# WORK REQUIRED:
Could you find every line in the records below that contains the word "will" and copy it?
>>>>>
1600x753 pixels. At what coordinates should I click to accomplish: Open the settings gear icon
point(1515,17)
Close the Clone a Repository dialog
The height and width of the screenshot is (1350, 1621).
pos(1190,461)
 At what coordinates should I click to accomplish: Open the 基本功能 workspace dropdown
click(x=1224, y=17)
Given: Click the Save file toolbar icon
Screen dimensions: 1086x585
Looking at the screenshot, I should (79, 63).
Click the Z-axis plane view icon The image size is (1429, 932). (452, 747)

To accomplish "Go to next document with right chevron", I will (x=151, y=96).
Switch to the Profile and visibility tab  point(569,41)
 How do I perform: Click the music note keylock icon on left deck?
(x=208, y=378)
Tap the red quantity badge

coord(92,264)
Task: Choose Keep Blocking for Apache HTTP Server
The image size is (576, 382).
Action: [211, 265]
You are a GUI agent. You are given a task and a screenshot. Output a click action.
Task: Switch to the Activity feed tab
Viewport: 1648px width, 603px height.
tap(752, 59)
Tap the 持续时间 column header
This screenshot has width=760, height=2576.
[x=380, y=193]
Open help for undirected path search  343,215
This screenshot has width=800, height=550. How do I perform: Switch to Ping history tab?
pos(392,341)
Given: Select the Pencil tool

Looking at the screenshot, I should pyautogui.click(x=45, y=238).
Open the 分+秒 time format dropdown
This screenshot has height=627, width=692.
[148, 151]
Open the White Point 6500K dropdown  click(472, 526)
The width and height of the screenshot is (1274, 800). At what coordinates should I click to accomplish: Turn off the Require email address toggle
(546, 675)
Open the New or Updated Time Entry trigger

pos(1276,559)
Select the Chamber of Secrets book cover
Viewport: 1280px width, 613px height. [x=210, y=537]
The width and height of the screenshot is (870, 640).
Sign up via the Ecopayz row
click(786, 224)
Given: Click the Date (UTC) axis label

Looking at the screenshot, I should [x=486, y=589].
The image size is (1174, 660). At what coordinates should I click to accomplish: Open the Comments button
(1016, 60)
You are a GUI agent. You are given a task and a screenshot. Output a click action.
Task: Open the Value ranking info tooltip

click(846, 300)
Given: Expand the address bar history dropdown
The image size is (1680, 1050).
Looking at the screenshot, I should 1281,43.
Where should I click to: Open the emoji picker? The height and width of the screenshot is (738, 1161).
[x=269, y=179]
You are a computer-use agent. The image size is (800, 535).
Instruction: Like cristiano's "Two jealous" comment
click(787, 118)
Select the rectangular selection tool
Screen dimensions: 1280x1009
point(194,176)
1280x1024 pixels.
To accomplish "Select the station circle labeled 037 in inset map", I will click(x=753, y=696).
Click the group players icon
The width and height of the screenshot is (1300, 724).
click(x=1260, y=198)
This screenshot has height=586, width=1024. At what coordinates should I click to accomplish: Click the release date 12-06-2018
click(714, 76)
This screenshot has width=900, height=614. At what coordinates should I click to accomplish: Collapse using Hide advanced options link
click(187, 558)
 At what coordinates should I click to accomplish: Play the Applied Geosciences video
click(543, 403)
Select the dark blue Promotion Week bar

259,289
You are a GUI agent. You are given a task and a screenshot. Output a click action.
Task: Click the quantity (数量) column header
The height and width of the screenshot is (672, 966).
<<<<<
# SOLUTION TO THIS TASK:
To accomplish "Go to next document with right chevron", I will (x=151, y=96).
To accomplish "Select the station circle labeled 037 in inset map", I will click(x=753, y=696).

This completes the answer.